## Aim of the exercise:
Your answer should be the lines below from the one holding "You are a GUI" through the one holding "The height and width of the screenshot is (719, 1266).", copied exactly and with nothing else.

## Material for this exercise:

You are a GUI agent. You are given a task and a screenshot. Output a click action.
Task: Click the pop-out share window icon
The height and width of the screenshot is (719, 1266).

...

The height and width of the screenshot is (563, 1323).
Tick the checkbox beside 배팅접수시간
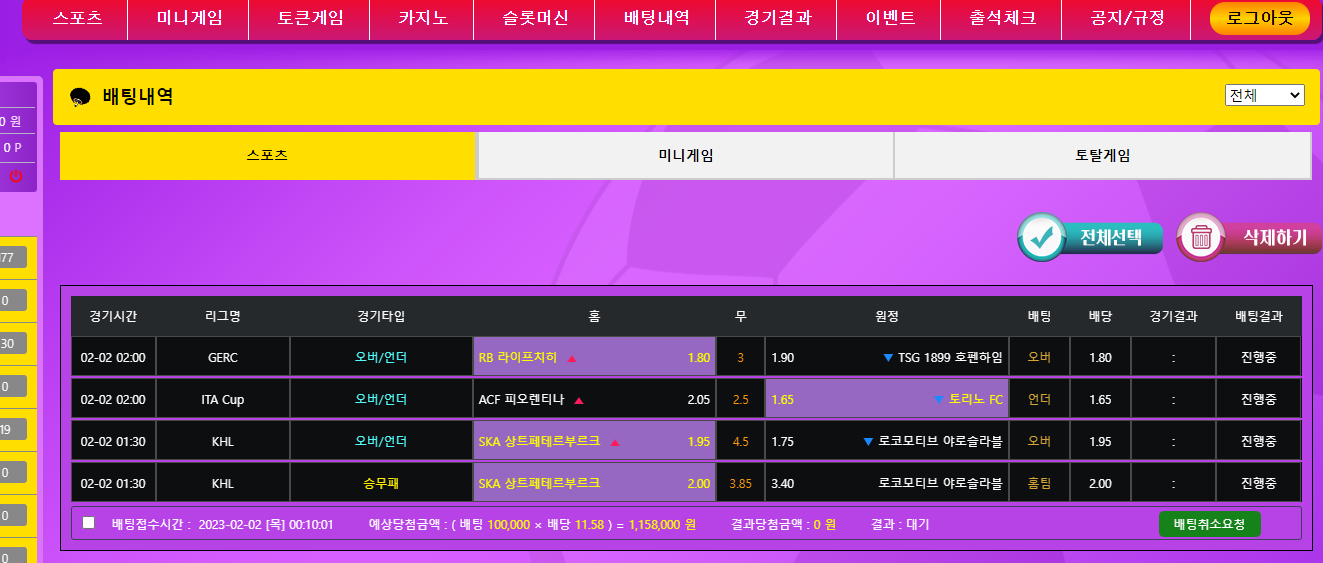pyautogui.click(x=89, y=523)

---

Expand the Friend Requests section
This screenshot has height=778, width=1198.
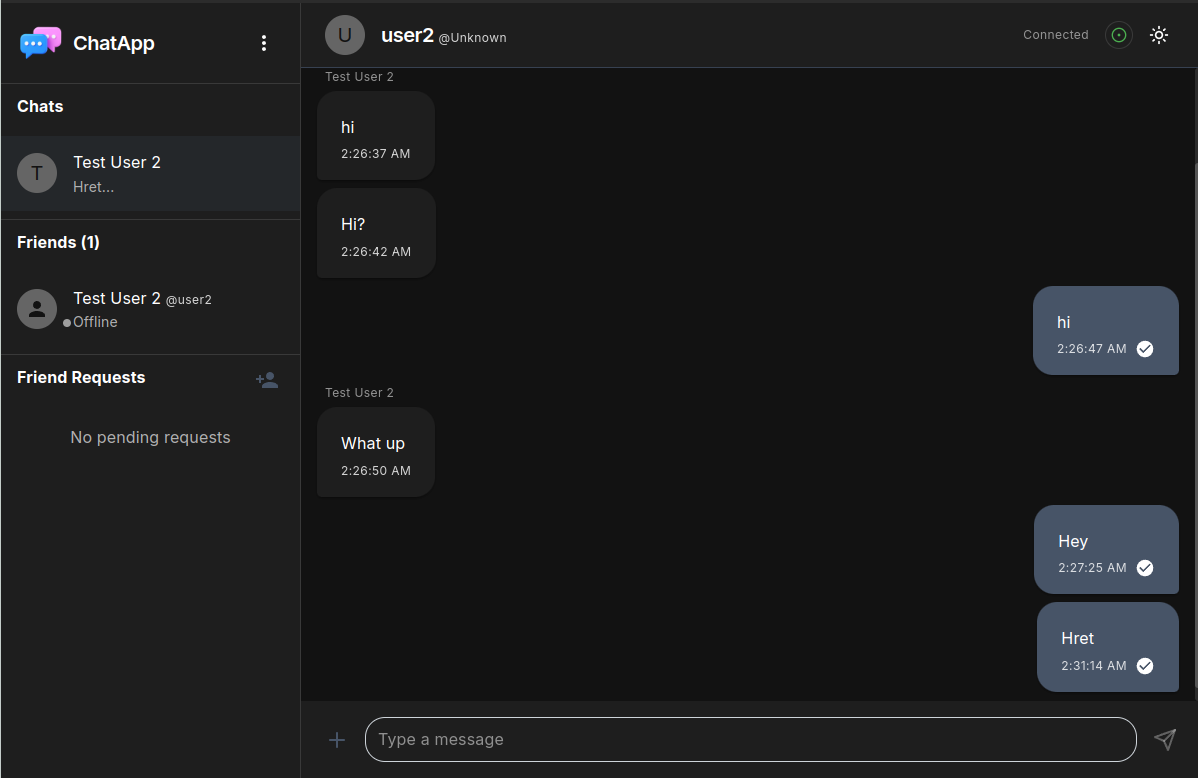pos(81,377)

## Exercise output:
You are a GUI agent. You are given a task and a screenshot. Output a click action.
Task: Click the pop-out share window icon
The height and width of the screenshot is (719, 1266).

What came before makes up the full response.